- 閱讀節錄 -
* * * *

記下bucket name與預計要用的前綴,然後寫在backend.hcl,
等等下面會用到。
new\backend.hcl

   bucket  = "cb0392-terraform-devops"
   prefix  = "terraform/state"
  1. 建vpc 與cloudNAT
    new\gke\main.tf
terraform {
  required_providers {
    google = {
      source  = "hashicorp/google"
      version = "5.4.0"
    }
  }
  backend "gcs" {

  }
}

provider "google" {
  project = "ezio-sms-o"
  zone    = "asia-east1-b"
}

# VPC
resource "google_compute_network" "basic" {
  name                            = "basic"
  auto_create_subnetworks         = false
  # delete_default_routes_on_create = false
  routing_mode                    = "REGIONAL"
}

resource "google_compute_subnetwork" "basic" {
  name                     = "basic-subnet"
  ip_cidr_range            = var.subnet_cidr
  region                   = var.gcp_region
  network                  = google_compute_network.basic.id
  private_ip_google_access = true

  secondary_ip_range {
    range_name    = "gke-pod-range"
    ip_cidr_range = var.pod_cidr
  }
  secondary_ip_range {
    range_name    = "gke-service-range"
    ip_cidr_range = var.service_cidr
  }
}

# Cloud NAT
resource "google_compute_router" "default_cloudnat" {
  name    = "default-nat"

* * * *

- 資料集節錄 -
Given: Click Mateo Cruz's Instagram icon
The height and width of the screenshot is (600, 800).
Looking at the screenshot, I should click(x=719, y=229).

* * * *

- 需求 -
這篇用Terraform建立VPC與Cloud NAT的教學,請從最後一行之後往下續寫。

- 預期輸出 -
  region  = var.gcp_region
  network = google_compute_network.basic.id
}

resource "google_compute_router_nat" "default_cloudnat" {
  name   = "nat"
  router = google_compute_router.default_cloudnat.name
  region = var.gcp_region

  source_subnetwork_ip_ranges_to_nat = "LIST_OF_SUBNETWORKS"
  nat_ip_allocate_option             = "MANUAL_ONLY"

  subnetwork {
    name                    = google_compute_subnetwork.basic.id
    source_ip_ranges_to_nat = ["ALL_IP_RANGES"]
  }

  nat_ips = [google_compute_address.nat.self_link]
}

resource "google_compute_address" "nat" {
  name         = "nat"
  address_type = "EXTERNAL"
  network_tier = "PREMIUM"
  region       = var.gcp_region

}

變數的設定,也請參考148. Terraform的基本概念
new\gke\terraform.tf

variable "project_id" {
  default = "ezio-sms-o"
}
variable "gcp_region" {
  default = "asia-east1"
}
variable "gcp_zone" {
  type    = list(string)
  default = ["asia-east1-b"]
}
variable "gke_name" {
  default = "fixed"
}

variable "subnet_cidr" {
  default = "10.10.0.0/16"
}

variable "pod_cidr" {
  default = "192.168.8.0/21"
}

variable "service_cidr" {
  default = "192.168.16.0/21"
}

variable "master_cidr" {
  default = "10.0.2.0/28"
}

ref.

  1. 建立GKE

這部分算是查最久的,用到了terraform的module概念。
可以先看這篇 [Terraform] 入門學習筆記,瞭解一下什麼是module。

然後再來就是看官方文件了。
new\gke\main.tf
沒錯跟上面vpc的檔案一樣,因爲是同一份文件。

# GKE
module "gke" {
  source  = "terraform-google-modules/kubernetes-engine/google//modules/private-cluster"
  version = "29.0.0"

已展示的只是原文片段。